Dom Henrique Soares
O Concílio Vaticano II afirmou na Lumen Gentium 8 que “a Igreja de Cristo subsiste na Igreja católica”.
O recente documento da Congregação para a Doutrina da Fé explicou de
modo claro o significado de tal expressão. Apresento agora o comentário
da própria Congregação a esta frase e às questões do Documento referentes a ela:
“Como se deve entender que a Igreja de Cristo subsiste na Igreja católica.
Quando G. Philips escreveu que a
expressão “subsistit in” faria “correr rios de tinta”, provavelmente
não previa que a discussão haveria de continuar por tanto tempo e com
tal intensidade, a ponto de levar a Congregação para a Doutrina da Fé a
publicar o presente documento.
Uma tamanha insistência, aliás fundada em textos conciliares e do Magistério sucessivo citados,
reflete a preocupação de salvaguardar a unidade e unicidade da Igreja,
que viriam a faltar, se se admitisse que possam existir mais
subsistências da Igreja fundada por Cristo. De fato, como se diz na Declaração Mysterium Ecclesiae, se assim fosse, chegar-se-ia a imaginar “a
Igreja de Cristo como a soma – diferenciada e, de algum modo, unitária
ao mesmo tempo – das Igrejas e Comunidades eclesiais” ou a “pensar que a
Igreja de Cristo hoje já não existe em parte alguma e que, portanto,
deva ser só objeto de procura da parte de todas as Igrejas e
comunidades”. A única Igreja de Cristo já não existiria como una
na história ou existiria apenas de forma ideal, ou seja in fieri, numa
futura convergência ou reunificação das diversas Igrejas irmãs, desejada
e promovida pelo diálogo.
Mais explícita ainda é a
Notificação da Congregação para a Doutrina da Fé sobre os escritos de
Leonardo Boff, segundo o qual, a única Igreja de Cristo “pode também
subsistir noutras Igrejas cristãs”. Invés – observa a Notificação –, “o
Concílio adotou a palavra ‘subsistit’, precisamente para esclarecer que
existe uma só ‘subsistência’ da verdadeira Igreja, ao passo que, fora
da sua composição visível, existem apenas “elementa Ecclesiae”
(elementos da Igreja), que – por serem elementos da própria Igreja –
tendem e conduzem para Igreja católica”.
Porque se empregou a expressão “subsistit in” e não o verbo “est”.

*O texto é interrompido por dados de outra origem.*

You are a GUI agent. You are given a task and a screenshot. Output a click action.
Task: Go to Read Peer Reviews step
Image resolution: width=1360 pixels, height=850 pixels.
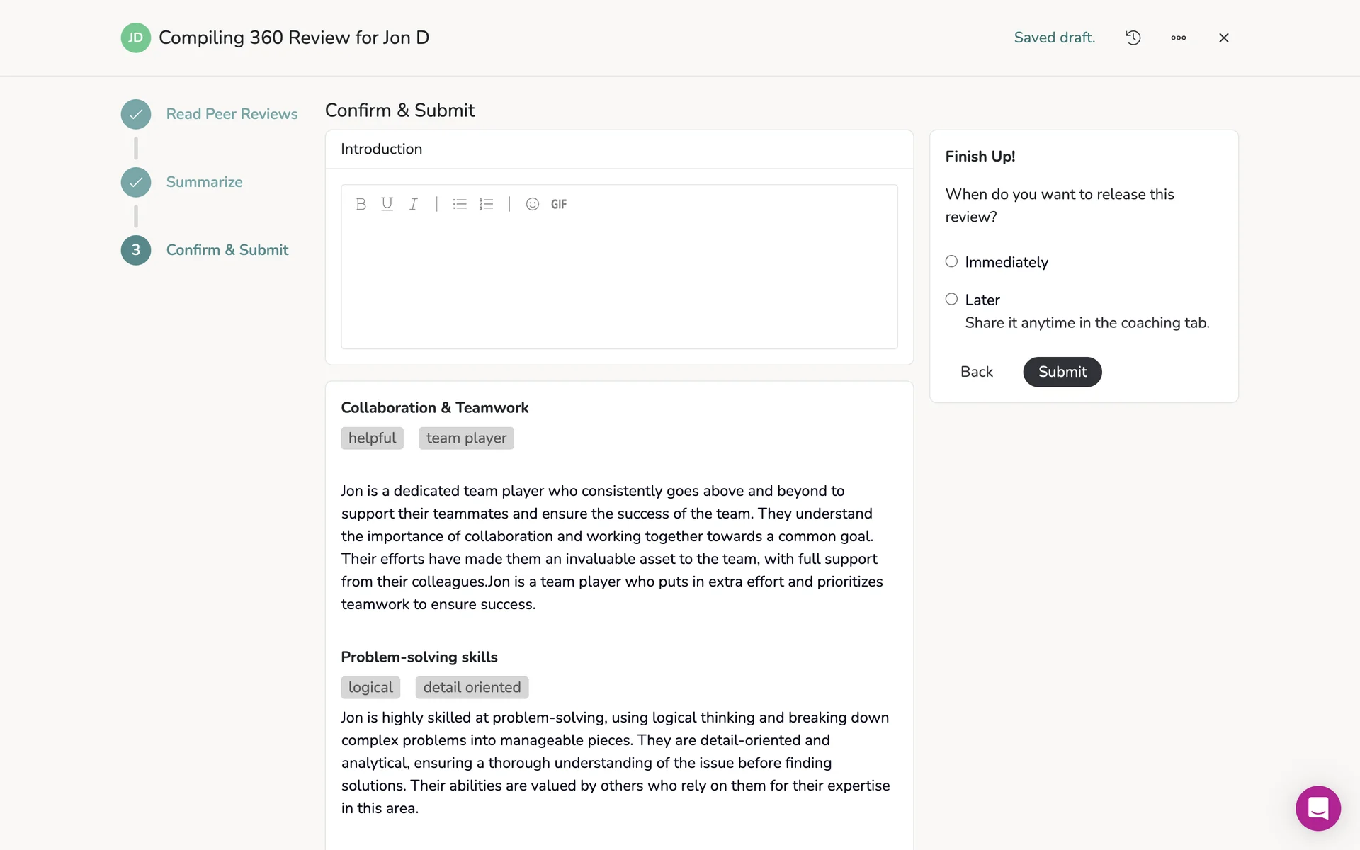[x=232, y=114]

Foi precisamente esta mudança
de terminologia, na descrição da relação entre a Igreja de Cristo e a
Igreja católica, que deu ocasião às mais diversas ilações, sobretudo no
campo ecumênico. Na realidade, os Padres conciliares simplesmente
entenderam reconhecer a presença, nas Comunidades cristãs não católicas
enquanto tais, de elementos eclesiais próprios da Igreja de Cristo. Daí resulta que a identificação da Igreja de Cristo com a Igreja católica não se deve entender come se, fora da Igreja católica, exista um “vazio eclesial”.
Ao mesmo tempo, significa que, se se considera o contexto em que se
situa a expressão subsistit in, ou seja, a referência à única Igreja de
Cristo “neste mundo constituída e organizada como uma sociedade…
governada pelo sucessor de Pedro e pelos Bispos em comunhão com ele”, a
passagem do est ao subsistit in não assume especial significado
teológico de descontinuidade com a doutrina católica precedente.
Ora, porque a Igreja assim
querida por Cristo continua de fato a existir (subsistit in) na Igreja
Católica, a continuidade de subsistência comporta uma substancial
identidade de essência entre Igreja de Cristo e Igreja católica. O
Concílio quis ensinar que a Igreja de Jesus Cristo, como sujeito
concreto neste mundo, pode ser encontrada na Igreja católica. Isso só se
pode realizar uma vez, pelo que a concepção, segundo a qual o
“subsistit” deveria multiplicar-se, não traduz propriamente o que se
entendia dizer. Com a palavra “subsistit”, o Concílio queria exprimir a
singularidade e a não multiplicabilidade da Igreja de Cristo: a Igreja
existe como único sujeito na realidade histórica.
Portanto, a
substituição de “est” com “subsistit in”, contrariamente a tantas
interpretações sem fundamento, não significa que a Igreja católica
abandone a convicção de ser a única verdadeira Igreja de Cristo, mas
simplesmente significa uma sua maior abertura à particular exigência do
ecumenismo de reconhecer o caráter e dimensão realmente eclesiais das
Comunidades cristãs não em plena comunhão com a Igreja católica, graças
aos “plura elementa sanctificationis et veritatis” (vários elementos de
santificação e de verdade) nelas presentes. Por conseguinte, embora a
Igreja seja só uma e “subsista” num único sujeito histórico, também fora
deste sujeito visível existem verdadeiras realidades eclesiais”.